Collected data
────────────────────────────────────────

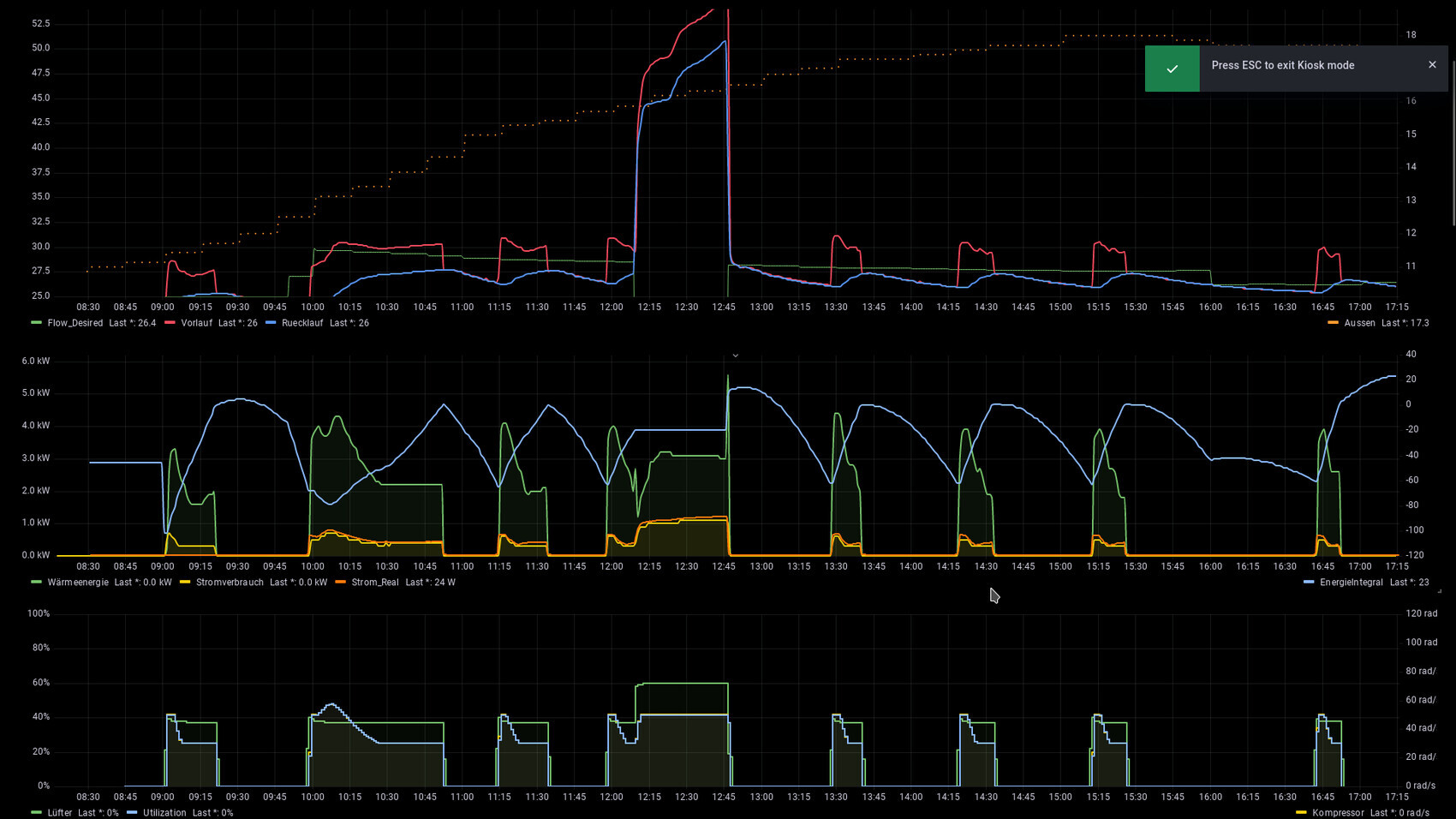Dismiss the Kiosk mode notification

click(1432, 65)
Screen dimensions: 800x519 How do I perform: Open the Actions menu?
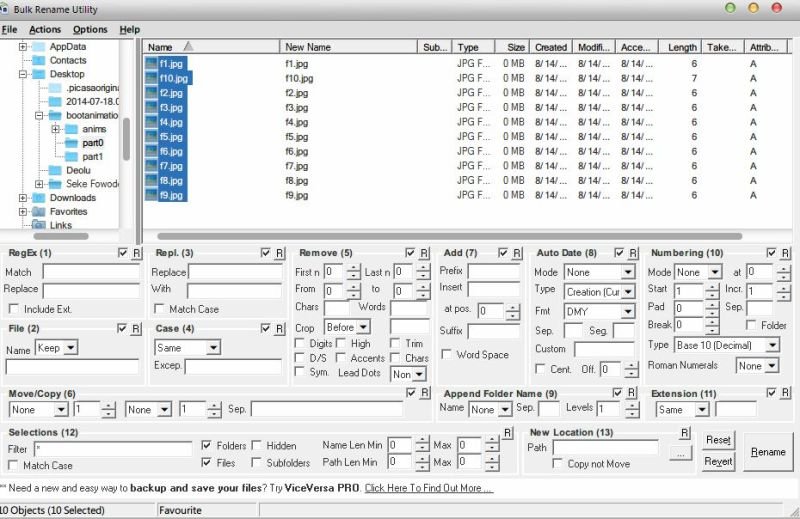pyautogui.click(x=45, y=30)
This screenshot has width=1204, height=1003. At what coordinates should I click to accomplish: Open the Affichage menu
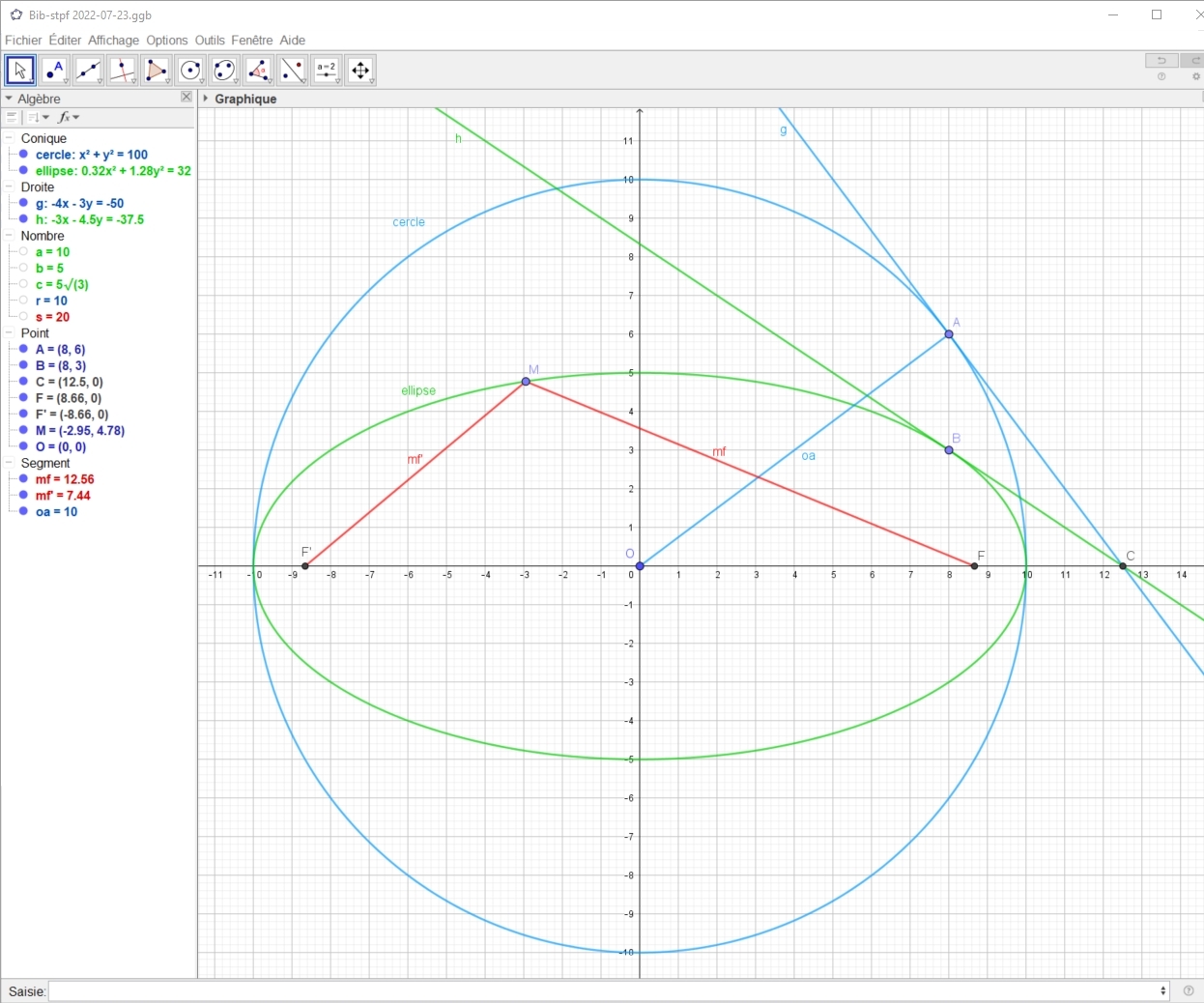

────────────────────────────────────────

= Exercise directions =
No pictures belong in the output. It should reproduce exactly the lines from the one containing "Screen dimensions: 800x519" through the end of the data, both ends included.

= Response for this exercise =
Screen dimensions: 800x519 How do I perform: Open the Actions menu?
pyautogui.click(x=45, y=30)
This screenshot has width=1204, height=1003. At what coordinates should I click to accomplish: Open the Affichage menu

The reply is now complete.